◇大相撲春場所14日目(21日・エディオンアリーナ大阪)朝乃山●(下手投げ)○鶴竜

 下手投げで倒れ込む直前、朝乃山が土俵につきかけた左手をサッと引き戻した。身を守る本能も押さえ込み、執念むき出しの魂の粘りも、鶴竜にはわずかに及ばなかった。対横綱2連敗で4敗目。大関昇進の目安として求められた直近3場所計33勝へ、今場所で求められた12勝には届かなかった。

 「(左手の動きは)勝ちたいって気持ちが出たと思う。あとちょっと、すごい悔しかったっす」

 勝利のためにコンマ何秒かを体を張って稼ぎ、土俵下に転落した。いったんは軍配が上がったが、物言いが付いて行司差し違えで黒星に。花道を引き揚げ、VTRを確認すると天を仰いで文字通り、がっくりと肩を落とした。

 大関とりの3場所、横綱戦の白星は昨年の九州場所の不戦勝だけ。相撲を取れば3敗だった。横綱撃破でのアピールは叶わず、取組後は「悔いはないんで。まだ自分が弱い。それだけ」と正直に思いを吐露。「出直しです」と2度繰り返し、白星の日にも見せなかった今場所イチの笑顔とともに引き揚げた。

 白旗ムード全開だったが、あきらめるのはまだ早い。土俵下で一番を見守った境川審判部長代理(元小結両国)は「横綱相手に果敢な攻めの姿勢は感じた」と前向きに評価した上で、審判部が預かる昇進問題についても言及した。

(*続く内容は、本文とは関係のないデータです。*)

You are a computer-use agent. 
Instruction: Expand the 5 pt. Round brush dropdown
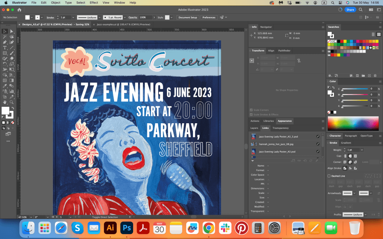tap(125, 18)
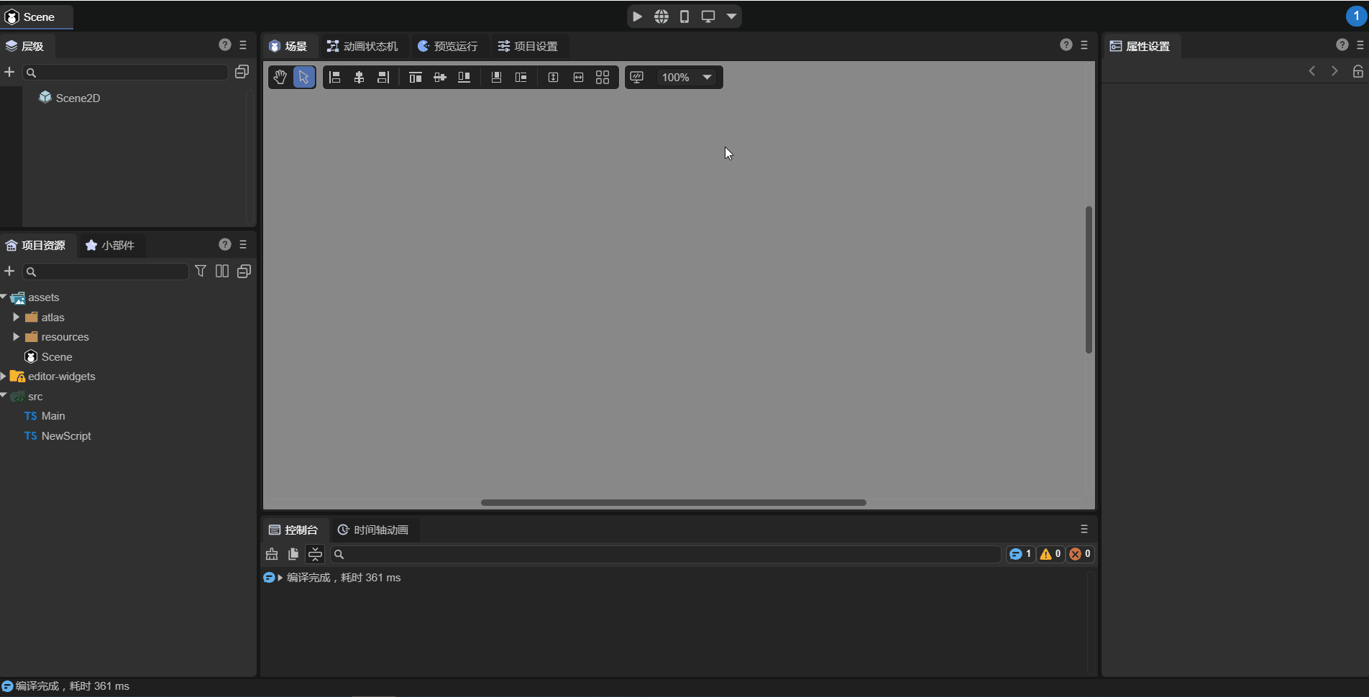Click the align left edges icon

pos(334,77)
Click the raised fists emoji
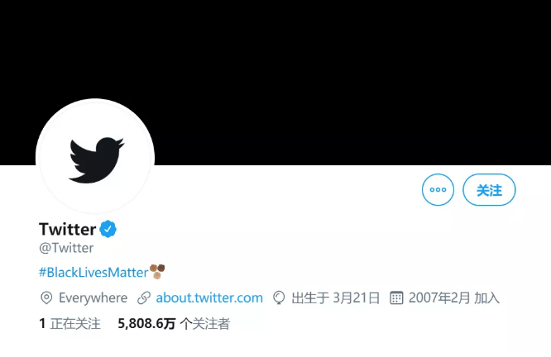Image resolution: width=551 pixels, height=357 pixels. 157,271
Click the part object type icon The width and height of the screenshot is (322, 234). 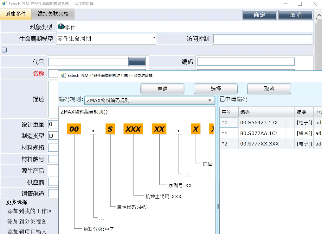61,27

 「力は十分に付いていると思う。うかつなことは言えないけど、安定した成績で今場所の内容も良い。明日(千秋楽)が終わって、そこでどういう見解になるか。話し合うのか、数字(33勝)を重く見るのか」。目安にとらわれない姿勢を示した。白星締めなら希望も見えてくる。

 運命の千秋楽は、38年ぶりの一人大関で7勝7敗の貴景勝に挑戦する。「思い切っていきます」と最後の力を振り絞り、無心の右四つの攻めで大関昇進の吉報をたぐり寄せる。